Researching tongue cancer

Meet our Research Fellow Dr Bridget Chang-McDonald, who’s investigating tongue cancer to better understand how it develops and spreads.
Dr Bridget Chang-McDonald, who trained as an anatomical pathologist, is leading a project on tongue cancer — an aggressive cancer. The team will study how the genes in tongue cancer behave. We’ll use spatial transcriptomic analysis, a cutting-edge technology that helps researchers understand diseases. We would like to thank the Head and Neck Cancer Foundation Aotearoa and Research For Life for their grants, making this research project possible.
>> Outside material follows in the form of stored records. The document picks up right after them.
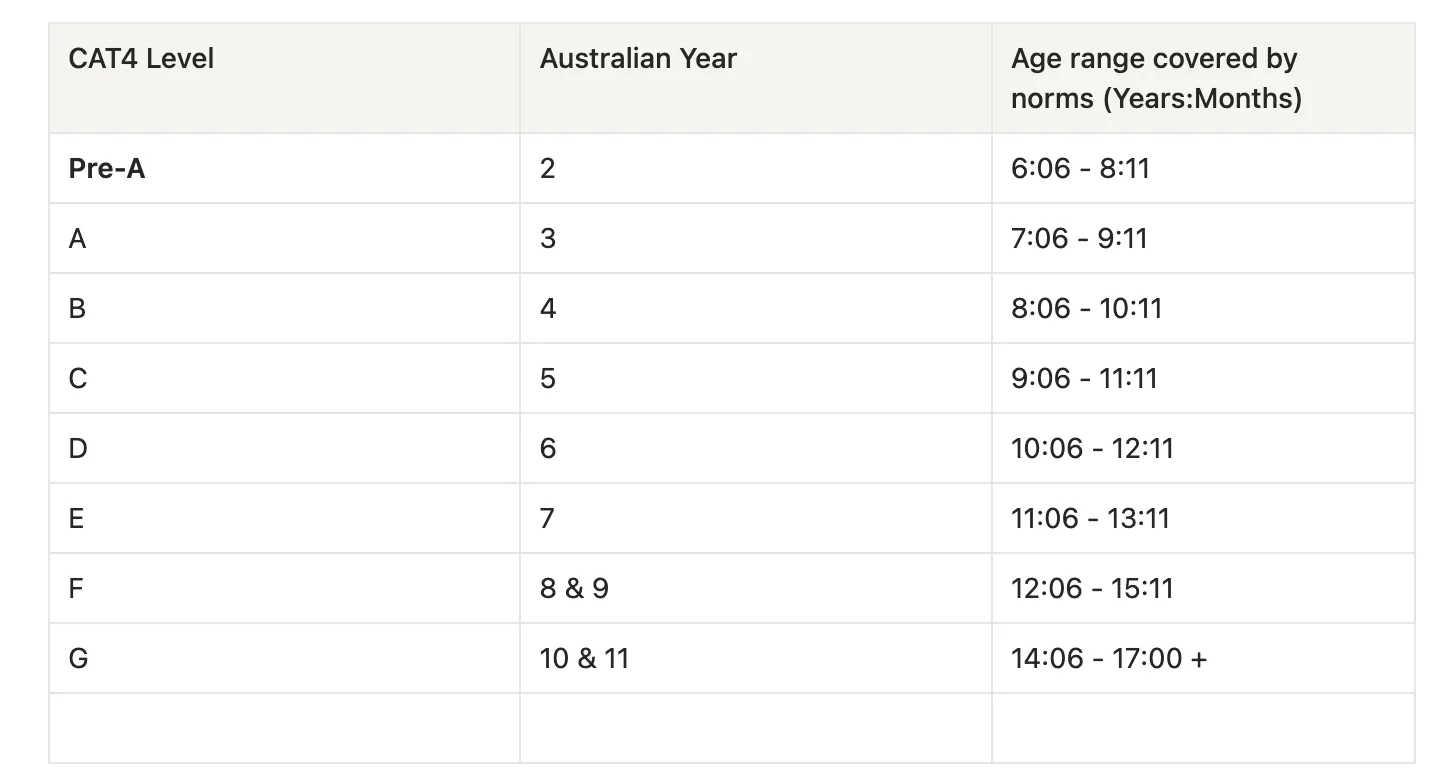This screenshot has height=784, width=1436.
Task: Click the level "B" cell
Action: (x=78, y=308)
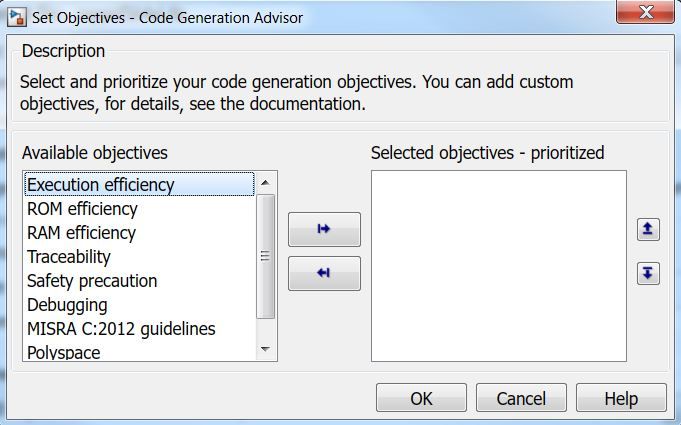This screenshot has width=681, height=425.
Task: Choose MISRA C:2012 guidelines objective
Action: point(121,329)
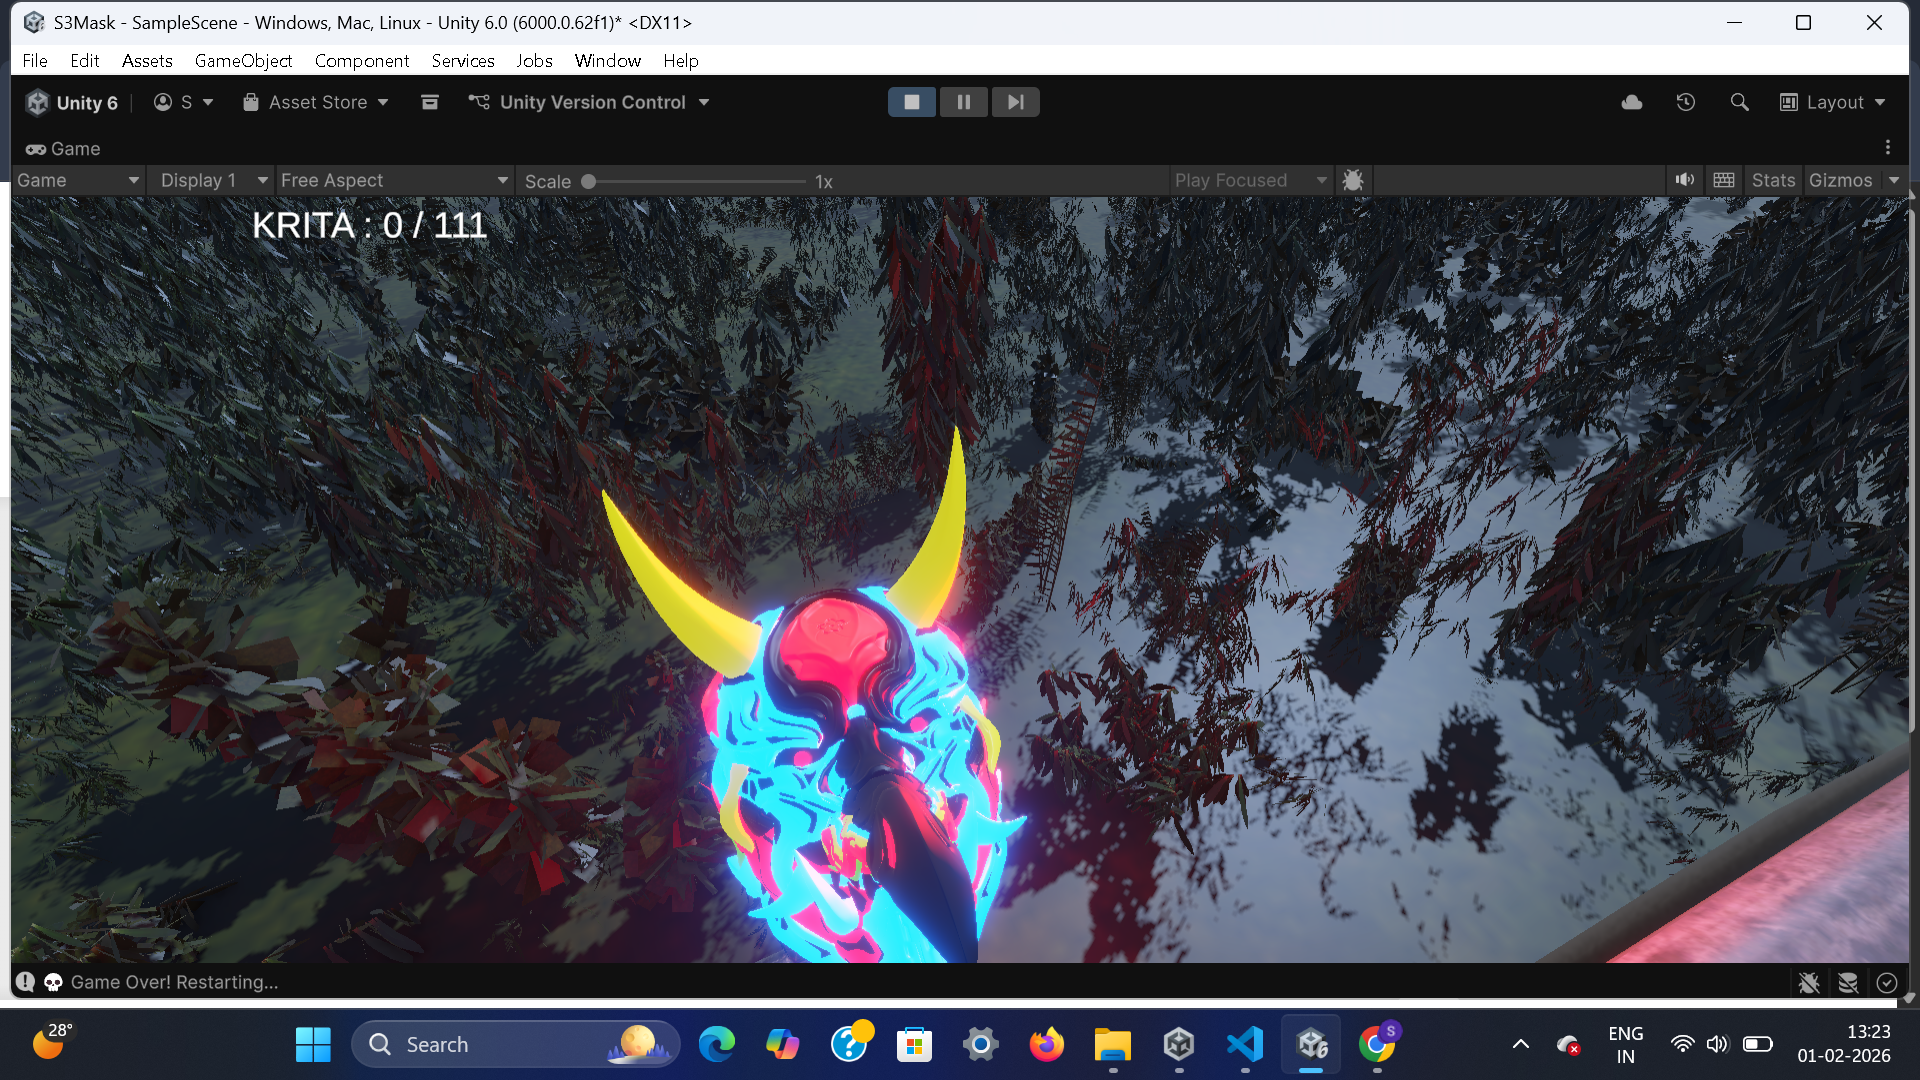
Task: Open Undo History clock icon
Action: point(1686,102)
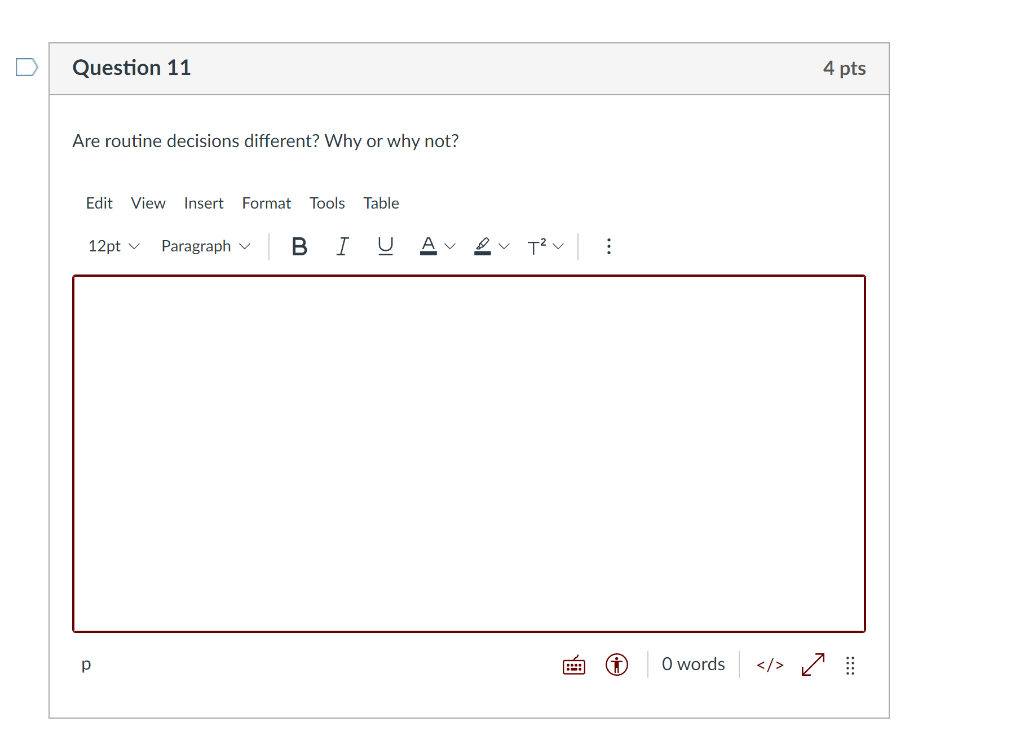Image resolution: width=1024 pixels, height=735 pixels.
Task: Click the flag icon beside Question 11
Action: point(25,66)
The human cost of head and neck cancer
Head and neck cancer is the sixth most common cancer in the world. It’s more common in men and in people over 50 years old. It affects the front two-thirds of the tongue, and is one of the common forms of head and neck cancer.
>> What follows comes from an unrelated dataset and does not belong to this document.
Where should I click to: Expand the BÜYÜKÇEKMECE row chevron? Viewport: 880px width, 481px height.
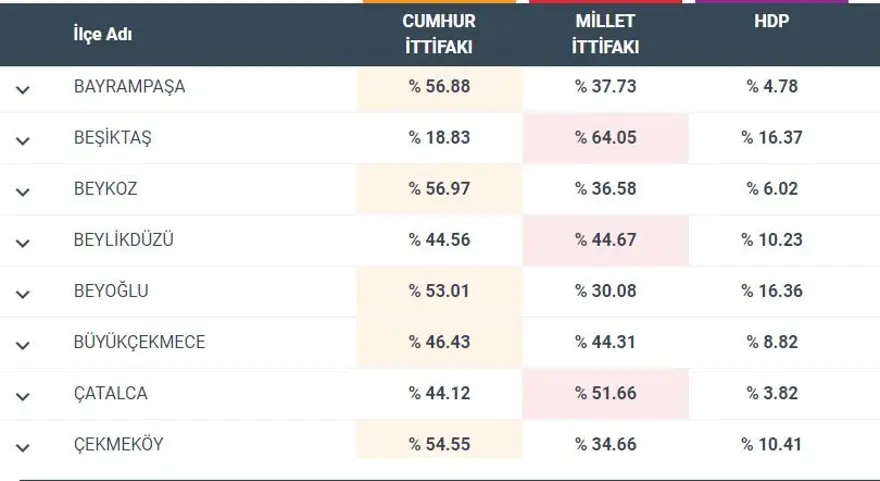[x=24, y=345]
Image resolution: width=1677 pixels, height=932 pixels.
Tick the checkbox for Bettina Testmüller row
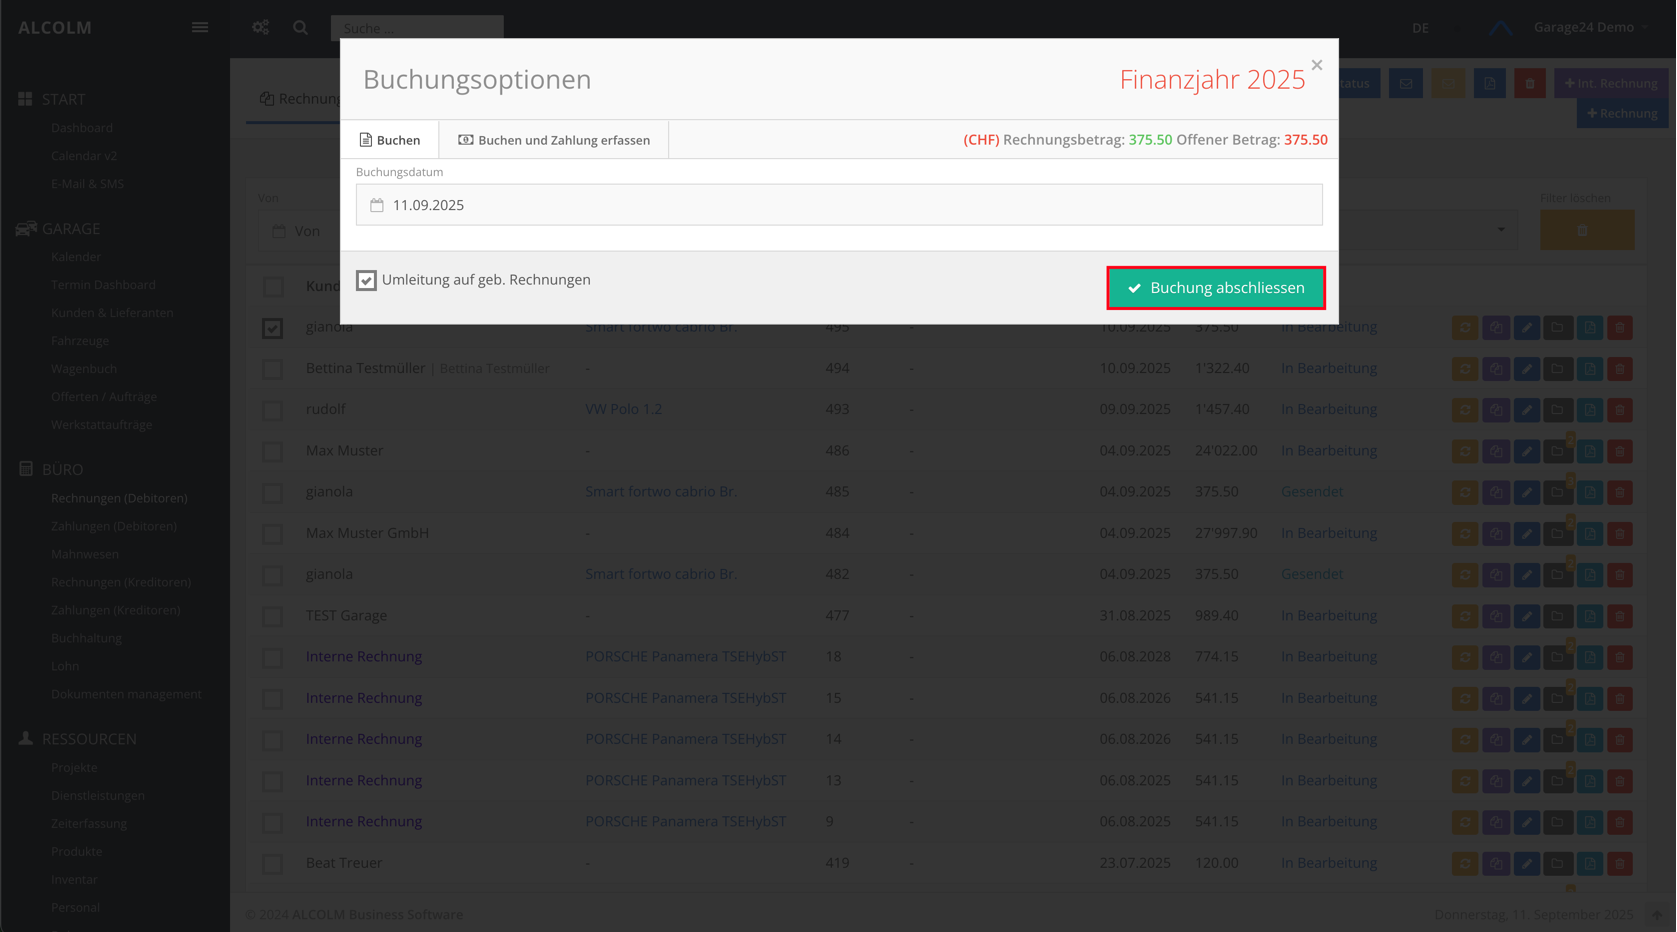272,369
Conventional treatment for head and neck cancer can impact patients’ quality of life more severely than many other cancer types. Currently, patients with cancer affecting the front two-thirds of the tongue are treated using surgery and radiotherapy, and sometimes chemotherapy. Removing the tumour by surgery can result in loss of function and disfigurement. Despite this intensive treatment, 50% of patients die within five years following treatment.
This study is small, but lays a foundation for big things
We have funding to analyse tongue cancer tissue samples from eight patients. We’re analysing these samples using spatial transcriptomics to see how the cancer develops and spreads.
With more funding, we can extend our study to investigate further samples for more robust results. So far, we’ve received $15,000 from each of the grant funders, which means we can start with a small number of samples.
Our long-term goal is to create a tool to predict the cancer’s behaviour and prognosis more accurately, and to tailor treatments to achieve the best outcome.
How we’ll analyse tissue samples of tongue cancer
We’re using spatial transcriptomics to measure and map the gene activity of different types of cells in each tongue cancer tissue sample. This will help us understand how genes behave in this cancer, and the ways they interact with each other. With this technology we can map where these behaviours and interactions occur.
Our research team will examine glass slides of tongue cancer tissue samples under the microscope. Each slide will have special stains that identify key cellular elements that we wish to study using spatial transcriptomics.
Then, we’ll send these samples to highly specialised facilities overseas so they can analyse the tissue sections using spatial transcriptomics techniques currently unavailable in New Zealand. Depending on the results from this analysis, we’ll do further work using the techniques we routinely use in our lab.
The tissue samples we’ll use come from the GMRI tissue bank donated by patients treated at the Wellington Regional Plastic Surgery Unit at Hutt Hospital.